Reading Online Novel

The Goldfinch(259)



“I want the cops to find it.”

“Well—” Boris rubbed his nose briskly—“yes, all very noble. But for now, what I do know is that it will move, and only move in relatively small network. And Victor Cherry is great friend, and owes me big. So, cheer up!” he said, grasping my arm. “Don’t look so white and ill! And we will talk soon again, I promise.”



xviii.



STANDING UNDER A STREETLAMP where Boris had left me (“cannot drop you home! I am late! Somewhere to be!”) I was so shaken that I had to look around to get my bearings—frothy gray façade of the Alwyn, like some lurid dementia of the Baroque—and the floodlights on the cutwork, the Christmas decorations on the door of Petrossian struck some deep-embedded memory gong: December, my mother in a snow hat: here baby, let me run around the corner and buy some croissants for breakfast…

I was so distracted that a man coming fast round the corner whacked straight into me: “Watch it!”

“Sorry,” I said, shaking myself. Even though the accident had been the other guy’s fault—too busy honking and yakking away on his cell phone to look where he was going—several people on the sidewalk had directed their disapproving looks at me.

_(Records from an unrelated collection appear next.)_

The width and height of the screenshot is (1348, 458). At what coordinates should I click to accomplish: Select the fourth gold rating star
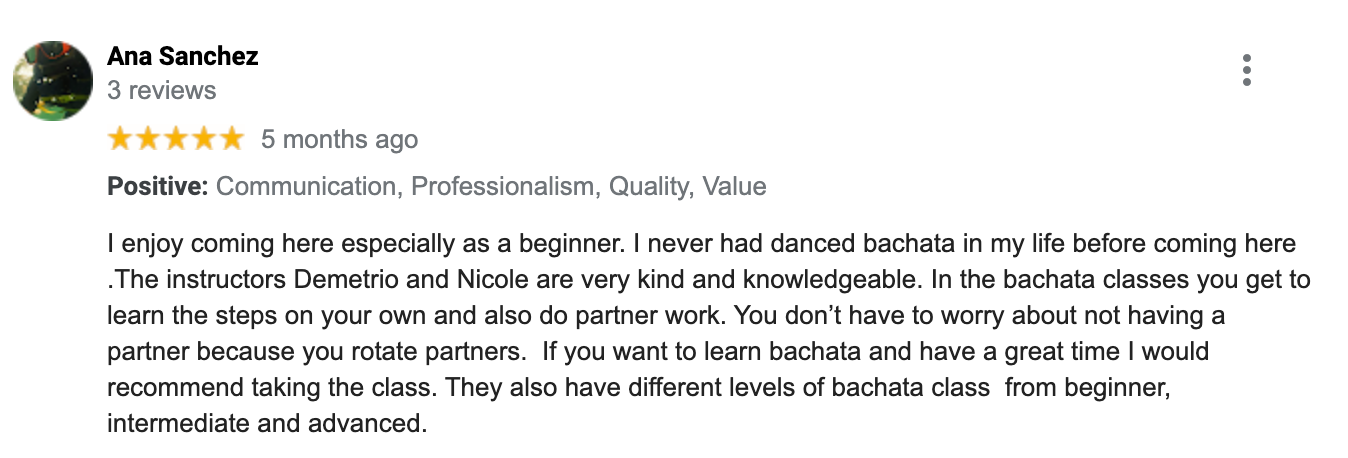203,139
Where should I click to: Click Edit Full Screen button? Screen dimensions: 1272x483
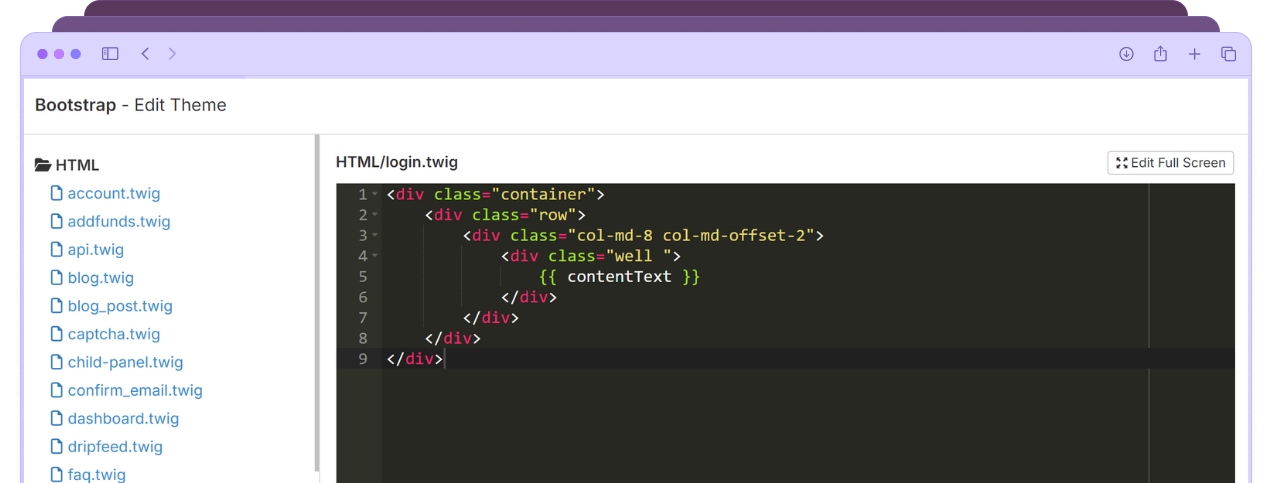[1170, 163]
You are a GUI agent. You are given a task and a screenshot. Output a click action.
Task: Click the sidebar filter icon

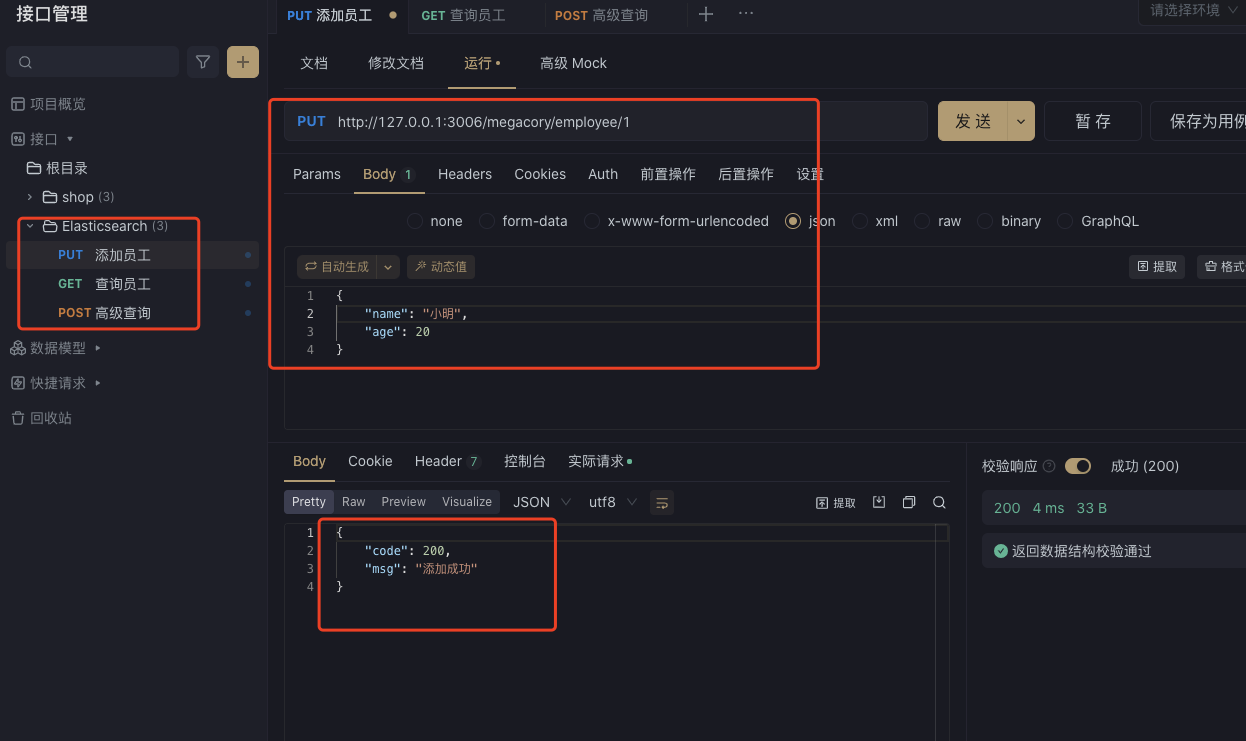(x=202, y=61)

Feeling short-winded and confused, I tried to think what to do. I could catch the subway down to Hobie’s, if I felt like catching the subway, but Kitsey’s apartment was closer. She and her roommates Francie and Em would all be out on their Girls’ Night (no point texting or calling, as I knew from experience; they usually went to a movie), but I had a key and I could let myself in and make myself a drink and lie down while I waited for her to come home.

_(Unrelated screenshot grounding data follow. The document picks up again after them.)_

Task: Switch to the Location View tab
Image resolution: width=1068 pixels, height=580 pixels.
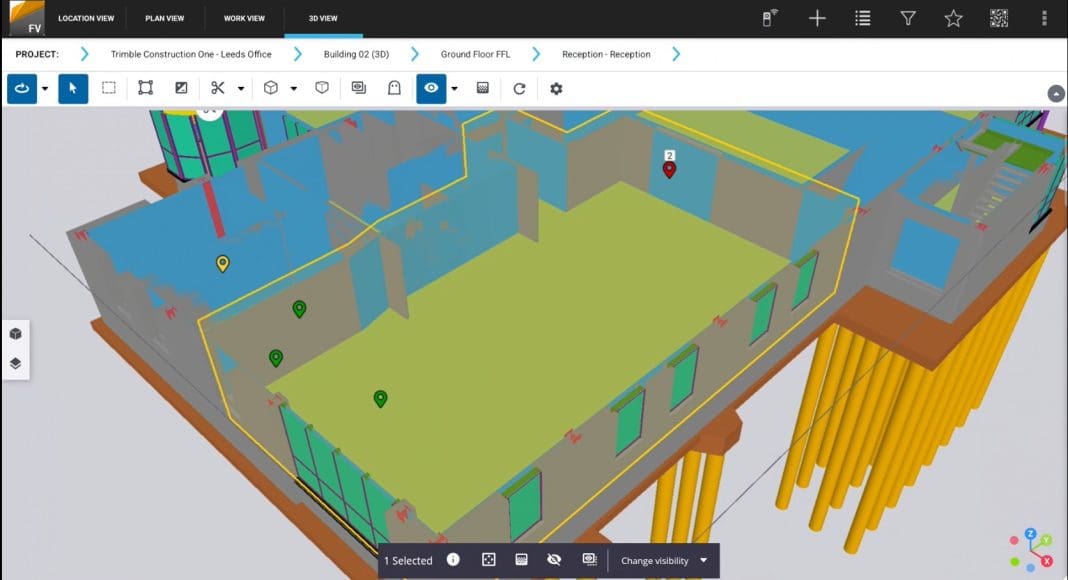Action: pos(86,18)
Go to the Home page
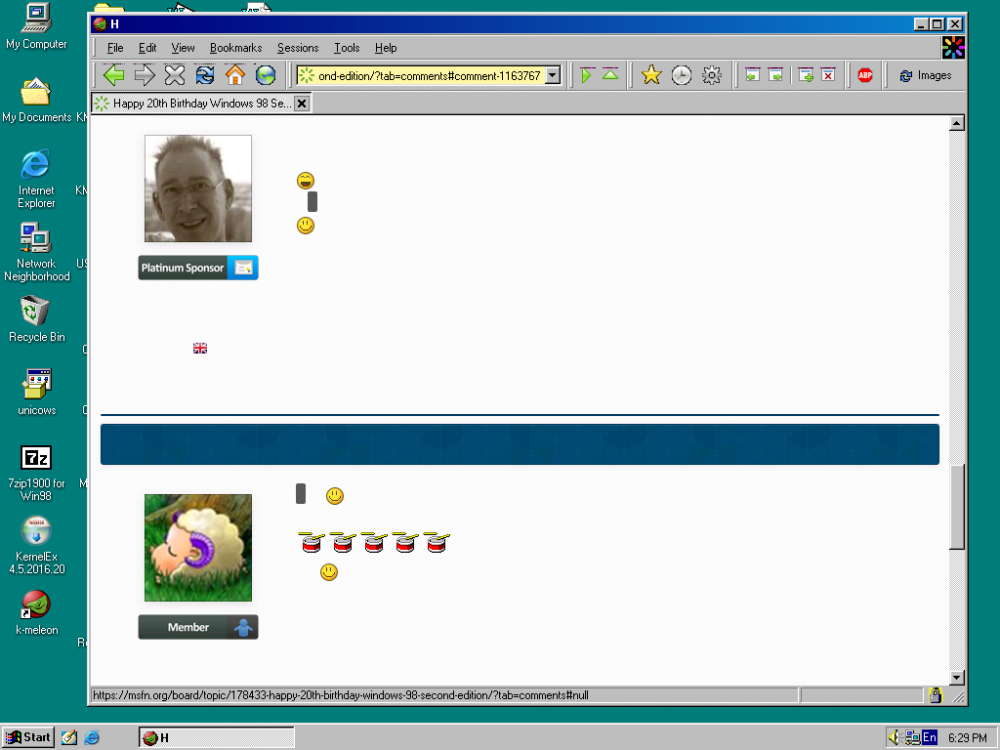The width and height of the screenshot is (1000, 750). click(x=234, y=74)
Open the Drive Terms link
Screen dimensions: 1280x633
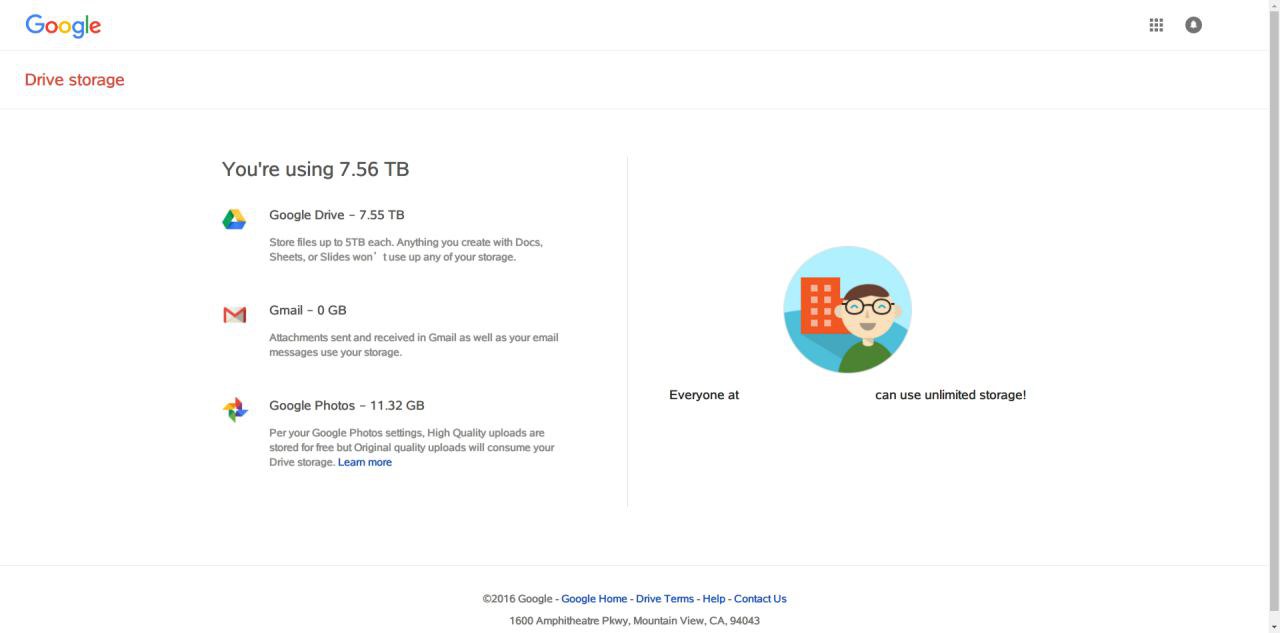point(665,599)
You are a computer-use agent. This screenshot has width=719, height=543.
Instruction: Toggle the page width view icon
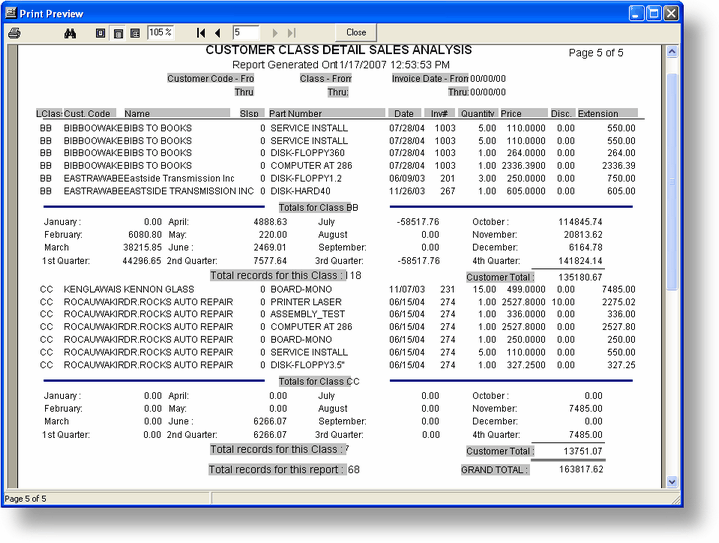[117, 33]
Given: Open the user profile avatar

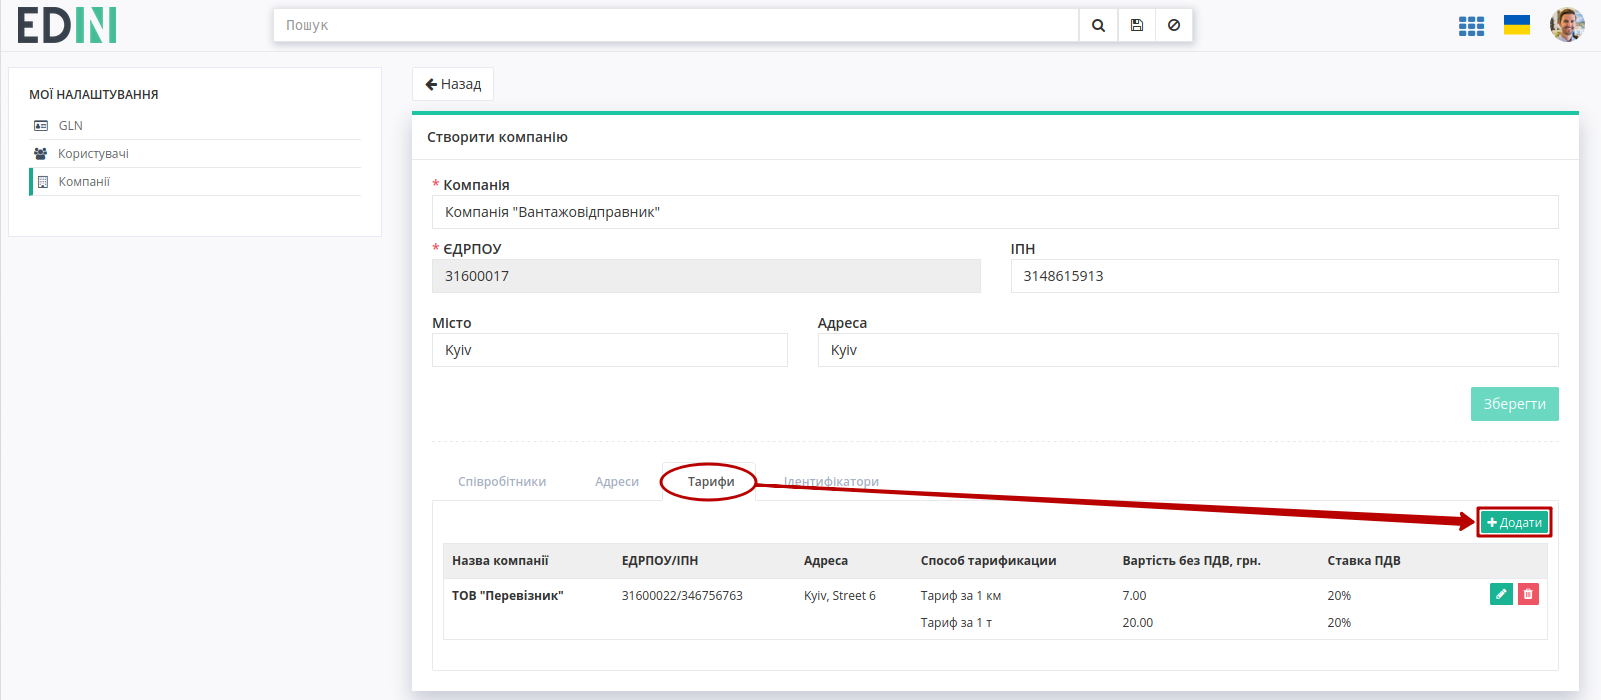Looking at the screenshot, I should 1567,25.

The weather had cleared, wintry moon crisp through a gap in the storm clouds, and I began to walk east again, pausing every now and then to try and hail a cab. I wasn’t in the habit of stopping by Kitsey’s without phoning, mainly because I didn’t care much for her roommates nor they for me. Yet despite Francie and Em and our stilted pleasantries in the kitchen, Kitsey’s apartment was one of the few places I felt truly safe in New York. No one knew how to reach me at Kitsey’s. There was always the sense that it was temporary; she didn’t keep many clothes there and lived mostly out of a suitcase on a luggage rack at the foot of her bed; and for reasons inexplicable I liked the empty, restful anonymity of the flat, which was cheerfully but sparsely decorated with abstract-patterned rugs and modern furnishings from an affordable design store. Her bed was comfortable, the reading light was good, she had a big-screen plasma television so we could lie around and watch movies in bed if we felt like it; and the stainless-steel fridge was always well-stocked with Girl Food: hummus and olives, cake and champagne, lots of silly take-out vegetarian salads and half a dozen kinds of ice cream.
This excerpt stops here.